Cisplatin every three weeks versus weekly cisplatin or carboplatin with definitive radiotherapy for squamous cell carcinoma of the head and neck is associated with improved overall survival in a representative national population.

Authors

null

Michael Gerard McCusker

University of Maryland Medical Center, Baltimore, MD

Michael Gerard McCusker , Ranee Mehra , Jason K. Molitoris , Rodney Taylor , Kevin J. Cullen , Olga G. Goloubeva

Organizations

University of Maryland Medical Center, Baltimore, MD, University of Maryland Greenebaum Comprehensive Cancer Center, Baltimore, MD, University of Maryland School of Medicine, Baltimore, MD, Department of Otorhinolaryngology-Head and Neck Surgery, University of Maryland, Baltimore, MD

Research Funding

No funding received
None

Background: For patients with primary untreated locally advanced head and neck squamous cell carcinoma (PULA-HNSCC), high dose once every 3 weeks cisplatin (HDC; 100 mg/m2) added to curative radiotherapy (RT) prolongs survival, but is associated with severe toxicities. Concurrent chemoradiation (CRT) with low dose weekly cisplatin (LDC; 30-40 mg/m2), carboplatin (C), or RT alone is often substituted for HDC. We estimated and compared overall survival (OS) and acquired toxicities among Medicare beneficiaries treated with CRT using HDC, LDC, C, or RT. Methods: Patients diagnosed from 2004-2011 with PULA-HNSCC (stages III-IVB AJCC 6th and 7th editions) of the oropharynx (OPC), hypopharynx (HP), or larynx (L) who received definitive RT or CRT were identified using the linked SEER-Medicare database. An analytic cohort of patients receiving CRT with HDC, LDC, or C was constructed using well-established eligibility criteria. OS was estimated and compared between patients grouped by treatment received utilizing a multivariable stratified propensity scores weighted Cox regression model, including demographic and disease characteristics.
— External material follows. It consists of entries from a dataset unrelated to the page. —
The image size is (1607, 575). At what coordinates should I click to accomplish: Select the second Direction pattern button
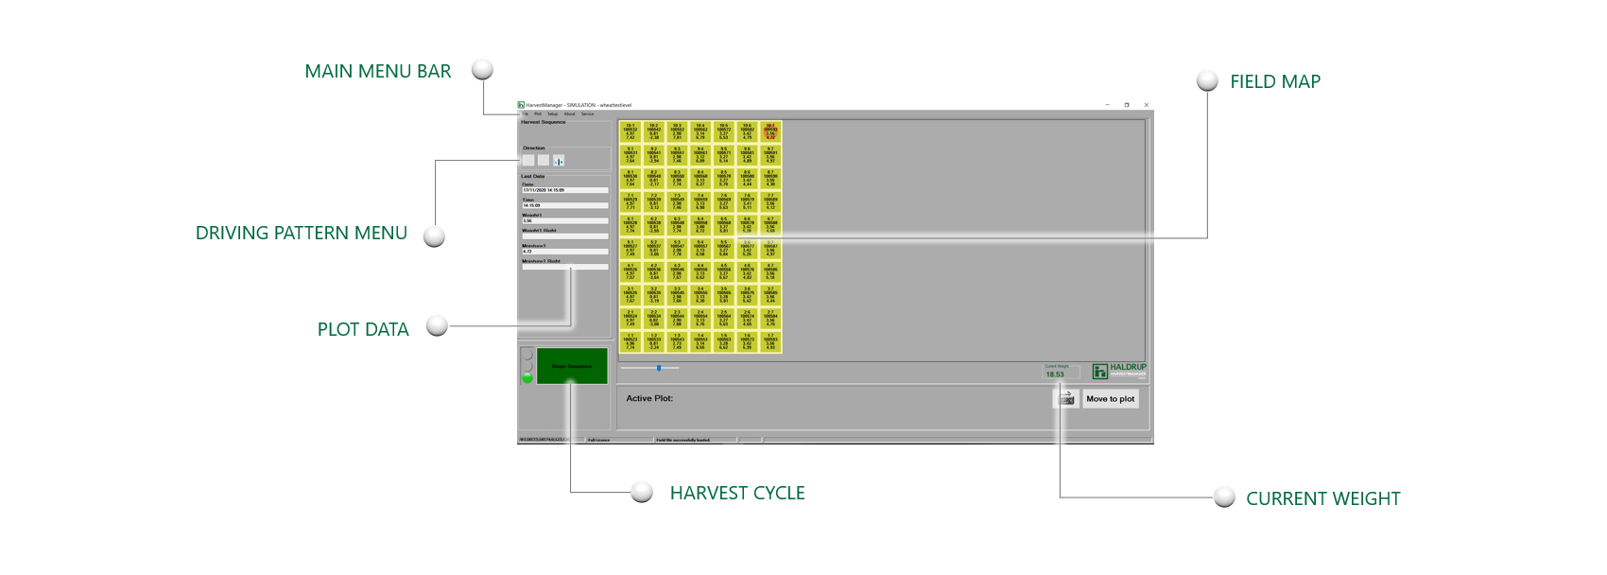[x=544, y=161]
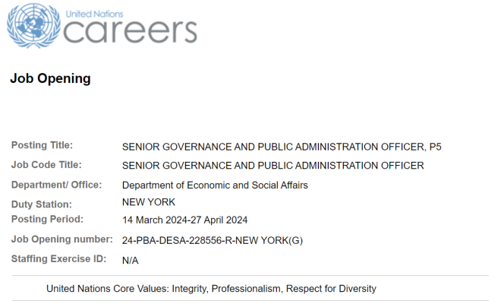504x304 pixels.
Task: Click the 'Duty Station:' label
Action: pyautogui.click(x=42, y=204)
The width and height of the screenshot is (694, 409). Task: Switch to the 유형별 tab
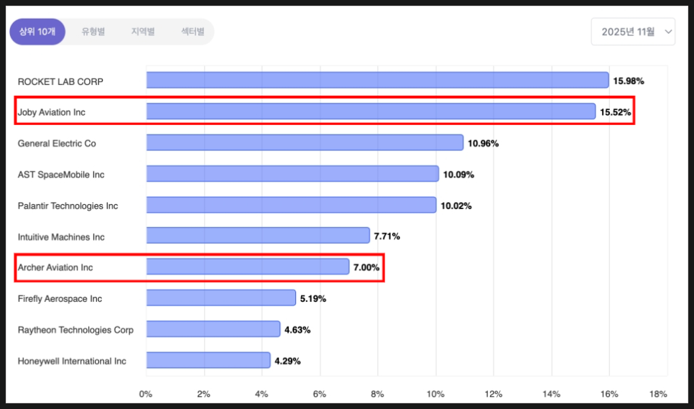(93, 32)
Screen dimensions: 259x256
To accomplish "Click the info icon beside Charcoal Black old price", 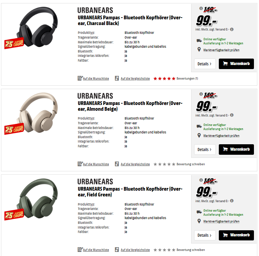I will (201, 8).
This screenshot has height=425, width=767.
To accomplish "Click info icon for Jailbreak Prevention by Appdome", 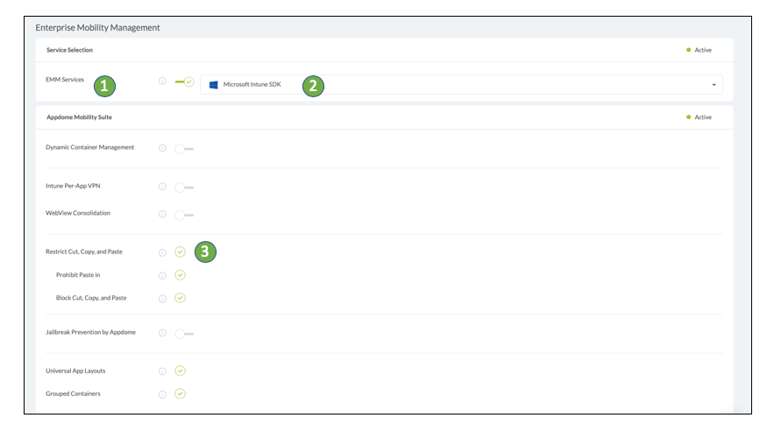I will tap(162, 333).
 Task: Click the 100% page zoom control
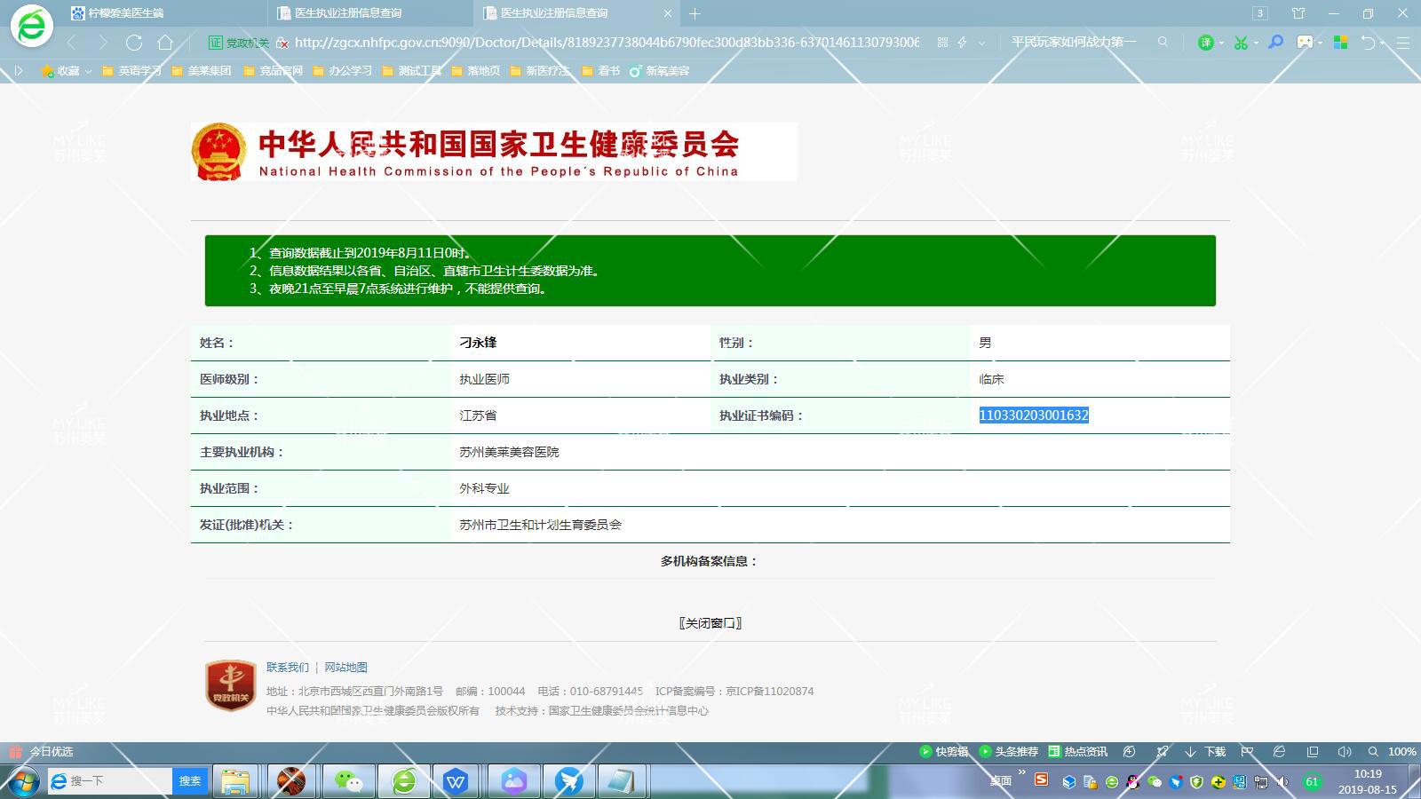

Toxicities were compared using exact common odds-ratio and Fisher’s tests. Results: We identified 1,335 patients that received RT: OPC (n = 731), HP (n = 174), or L (n = 430). Out of those, patients were treated with HDC (n = 264), LDC (n = 259), C (n = 353), or RT alone (n = 459). Median OS (years) was 5.61 (95% CI = 4.58-7.69) for HDC, 3.7 (95% CI = 3.1-4.79) for LDC, 3.1 (95% CI = 2.48-3.86) for C, and 1.36 (95% CI = 1.19-1.58) for RT, respectively. OS was significantly greater for HDC than for LDC (HR = 1.35, 95% CI = 1.06-1.72, p= 0.02), C (HR = 1.41, 95% CI = 1.12-1.76, p= 0.003), or RT (HR = 2.1, 95% CI = 1.68-2.61, p= < 0.001). Treatment with HDC compared to LDC was not associated with increased prevalence of dysphagia or neutropenia. HDC was associated with hearing loss when assessed at 9-12 months post-diagnosis (p =0.03). Conclusions: In SEER-Medicare beneficiaries with PULA-HNSCC of the OPC, HP, or L, OS was significantly better for HDC than LDC when accounting for baseline clinical and demographic characteristics and propensity score weights. Toxicities were similar between regimens, except for an increased incidence of the late acute toxicity of hearing loss in HDC. A regimen of HDC improves OS, but needs to be carefully assessed against increased toxicity risk, with hearing loss in particular.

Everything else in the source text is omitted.